お葬式の日、お線香の煙が龍が天に昇るように伸びてゆくのを見つめながら、私は母との思い出を思い巡らせていた。母が私に遺したものは何だったのたろうか、と。

 親戚の人や近所の人、母の友達は、口々に「周囲に気を遣える優しく立派な人だった」と言った。確かにその通りだと思った。母は貧しいながらも私を育て上げ、決して愚痴をこぼさなかった。けれど、私に優しく微笑みかけてくれたということは、思い出す限りではない。夜、急に何とも言えない恐怖心に襲われ声を上げて泣いていた時も、母は私に背を向け寝息を立てて寝ていたし、書道で「金賞」をを取った時も「うん」と頷くだけだった。お友達のお母さんが、膝の上に乗せた子供の頭を愛おしそうに撫でているのを見て、何とも言えない気持ちになったのを今でもハッキリと覚えている。
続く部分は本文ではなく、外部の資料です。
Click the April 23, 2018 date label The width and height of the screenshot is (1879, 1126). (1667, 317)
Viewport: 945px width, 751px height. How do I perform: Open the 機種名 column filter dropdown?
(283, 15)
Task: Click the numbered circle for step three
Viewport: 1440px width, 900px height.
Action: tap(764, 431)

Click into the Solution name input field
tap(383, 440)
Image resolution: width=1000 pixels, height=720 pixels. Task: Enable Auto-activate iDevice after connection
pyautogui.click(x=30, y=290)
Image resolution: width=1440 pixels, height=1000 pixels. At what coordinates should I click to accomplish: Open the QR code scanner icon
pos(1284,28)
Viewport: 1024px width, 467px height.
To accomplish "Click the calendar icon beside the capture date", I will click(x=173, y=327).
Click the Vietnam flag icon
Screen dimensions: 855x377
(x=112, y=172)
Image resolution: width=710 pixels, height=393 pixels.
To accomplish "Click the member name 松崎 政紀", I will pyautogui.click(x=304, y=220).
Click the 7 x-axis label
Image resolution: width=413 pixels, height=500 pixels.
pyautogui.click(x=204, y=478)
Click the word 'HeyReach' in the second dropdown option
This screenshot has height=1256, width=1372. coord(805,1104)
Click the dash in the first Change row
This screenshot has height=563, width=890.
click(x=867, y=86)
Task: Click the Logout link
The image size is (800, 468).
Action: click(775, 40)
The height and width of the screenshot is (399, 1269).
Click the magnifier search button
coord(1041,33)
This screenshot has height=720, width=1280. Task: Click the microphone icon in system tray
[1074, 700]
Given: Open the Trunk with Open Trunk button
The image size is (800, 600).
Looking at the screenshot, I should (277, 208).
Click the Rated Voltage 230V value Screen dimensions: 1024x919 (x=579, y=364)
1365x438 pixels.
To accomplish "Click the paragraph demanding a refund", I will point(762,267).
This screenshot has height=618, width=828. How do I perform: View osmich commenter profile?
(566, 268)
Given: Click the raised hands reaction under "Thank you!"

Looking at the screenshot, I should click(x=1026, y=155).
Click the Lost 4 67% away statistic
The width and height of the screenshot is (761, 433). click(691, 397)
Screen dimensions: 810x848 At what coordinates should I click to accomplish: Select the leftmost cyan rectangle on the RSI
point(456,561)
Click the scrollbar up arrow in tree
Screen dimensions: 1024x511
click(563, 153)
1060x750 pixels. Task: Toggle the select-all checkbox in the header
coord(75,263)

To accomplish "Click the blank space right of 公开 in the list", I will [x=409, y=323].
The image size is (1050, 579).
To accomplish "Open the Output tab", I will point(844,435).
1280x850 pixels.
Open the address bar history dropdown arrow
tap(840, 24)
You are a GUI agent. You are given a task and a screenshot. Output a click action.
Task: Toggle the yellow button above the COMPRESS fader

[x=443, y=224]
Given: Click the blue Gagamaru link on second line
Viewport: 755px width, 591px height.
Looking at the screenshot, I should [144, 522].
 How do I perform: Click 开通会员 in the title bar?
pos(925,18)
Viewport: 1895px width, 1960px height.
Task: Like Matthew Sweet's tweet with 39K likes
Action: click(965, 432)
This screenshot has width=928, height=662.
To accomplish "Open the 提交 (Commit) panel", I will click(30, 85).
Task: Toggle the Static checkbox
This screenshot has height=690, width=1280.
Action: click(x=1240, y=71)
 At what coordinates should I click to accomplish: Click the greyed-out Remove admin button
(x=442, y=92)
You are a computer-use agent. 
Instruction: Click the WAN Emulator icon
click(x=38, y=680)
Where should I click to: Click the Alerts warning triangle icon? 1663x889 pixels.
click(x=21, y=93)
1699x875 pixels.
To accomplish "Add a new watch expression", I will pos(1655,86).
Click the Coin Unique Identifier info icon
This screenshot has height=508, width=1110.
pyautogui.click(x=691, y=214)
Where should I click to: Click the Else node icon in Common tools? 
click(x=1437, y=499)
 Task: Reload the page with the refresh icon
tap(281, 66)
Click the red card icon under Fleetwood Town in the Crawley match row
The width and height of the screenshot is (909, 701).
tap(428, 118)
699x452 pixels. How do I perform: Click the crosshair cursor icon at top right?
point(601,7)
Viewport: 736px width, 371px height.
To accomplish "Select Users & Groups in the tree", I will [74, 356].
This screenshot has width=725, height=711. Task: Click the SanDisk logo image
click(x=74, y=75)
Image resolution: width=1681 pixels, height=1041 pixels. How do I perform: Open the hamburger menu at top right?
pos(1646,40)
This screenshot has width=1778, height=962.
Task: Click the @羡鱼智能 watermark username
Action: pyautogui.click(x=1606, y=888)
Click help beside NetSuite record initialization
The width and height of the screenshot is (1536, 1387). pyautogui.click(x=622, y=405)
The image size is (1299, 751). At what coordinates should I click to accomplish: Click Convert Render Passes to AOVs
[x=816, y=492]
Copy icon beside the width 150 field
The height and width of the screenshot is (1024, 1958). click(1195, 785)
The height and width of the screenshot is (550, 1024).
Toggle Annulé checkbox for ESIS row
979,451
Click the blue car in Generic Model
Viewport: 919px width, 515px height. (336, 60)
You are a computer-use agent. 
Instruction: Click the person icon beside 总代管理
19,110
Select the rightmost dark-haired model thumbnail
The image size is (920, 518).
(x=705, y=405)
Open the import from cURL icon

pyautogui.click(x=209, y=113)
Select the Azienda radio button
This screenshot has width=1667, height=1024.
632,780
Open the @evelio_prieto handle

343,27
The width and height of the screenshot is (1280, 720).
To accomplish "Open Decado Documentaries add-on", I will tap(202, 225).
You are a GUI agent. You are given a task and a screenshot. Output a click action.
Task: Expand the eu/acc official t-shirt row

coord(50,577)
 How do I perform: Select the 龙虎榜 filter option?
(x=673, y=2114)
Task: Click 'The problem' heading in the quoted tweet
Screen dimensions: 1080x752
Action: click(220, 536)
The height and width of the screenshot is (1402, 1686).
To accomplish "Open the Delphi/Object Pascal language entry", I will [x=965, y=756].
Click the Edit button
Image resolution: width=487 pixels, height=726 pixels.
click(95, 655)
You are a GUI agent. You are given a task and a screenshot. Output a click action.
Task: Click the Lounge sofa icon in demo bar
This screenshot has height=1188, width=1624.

 母が私のことをどう思っているのか分からないまま私は大人になった。一度母に「私のこと好き?」と聞いてみたことがあった。すると母は「子供を愛さない親がどこにいるんだい?そんな当たり前のこと聞かないの。」と言われてしまい、もやもやした気持ちのまま、子どもながらにこの話を二度としないと誓った。私はただ母から笑顔で「大好きだよ」と言って欲しかった。

 大学に進学するための資金はうちにはなく、高校卒業と同時に働き始めた。それを知った母は、「立派だね」とだけ言った。それが本心だったのか、それとも私を励ますための言葉だったのか、結局確かめることは出来なかった。

 葬儀が終わり、母の部屋を整理していると、タンスの奥に古びた桐の箱が入っていた。私は何か大切なものが入っているのだと感じ、母の許可なく開けてしまうのを躊躇ったが、母に許可を得ることはできないので、パンドラの箱を開けるような気持ちで桐の箱を開けた。そこには何十枚もの手紙が桐の箱にびっしり入っていた。宛名を見ると全て私に宛てたものだった。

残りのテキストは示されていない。